On the radio show, Sharpton said that Imus’ good deeds do not make up for what he said about the Rutgers team, which includes eight black women.

“This is not about whether you’re a good man,” Sharpton said. “What you said was racist.”

Imus said he hoped to meet the Rutgers players and their parents and coaches, and that he was grateful for the appearance on Sharpton’s nationally syndicated show.

“It’s not going to be easy, but I’m not looking for it to be easy,” Imus said.

Meanwhile, the Rev. Jesse Jackson and about 50 others marched Monday outside the Chicago offices of NBC, the General Electric Co. subsidiary that owns MSNBC, carrying signs and shouting “Imus must go.” Jackson said Imus’ comments contribute to “a climate of degradation” and stem from a lack of blacks as program hosts.

Imus made the now infamous remark during his show Wednesday.

The Rutgers team, which includes eight black women, had lost the day before in the NCAA women’s championship game.

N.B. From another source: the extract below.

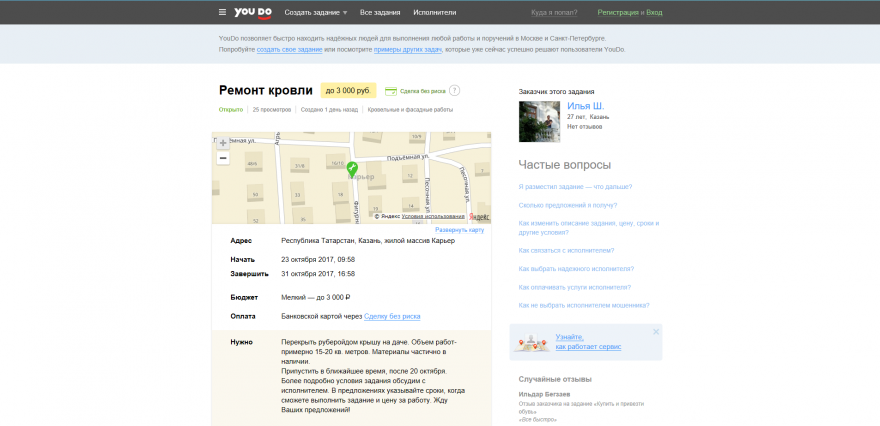Open map Условия использования link
The width and height of the screenshot is (880, 426).
point(433,216)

Imus was speaking with producer Bernard McGuirk about the game when the exchange began on “Imus in the Morning.” The show is broadcast on more than 70 stations and MSNBC.

“That’s some rough girls from Rutgers,” Imus said. “Man, they got tattoos ... .”

“Some hardcore hos,” McGuirk said.

“That’s some nappy-headed hos there, I’m going to tell you that,” Imus said.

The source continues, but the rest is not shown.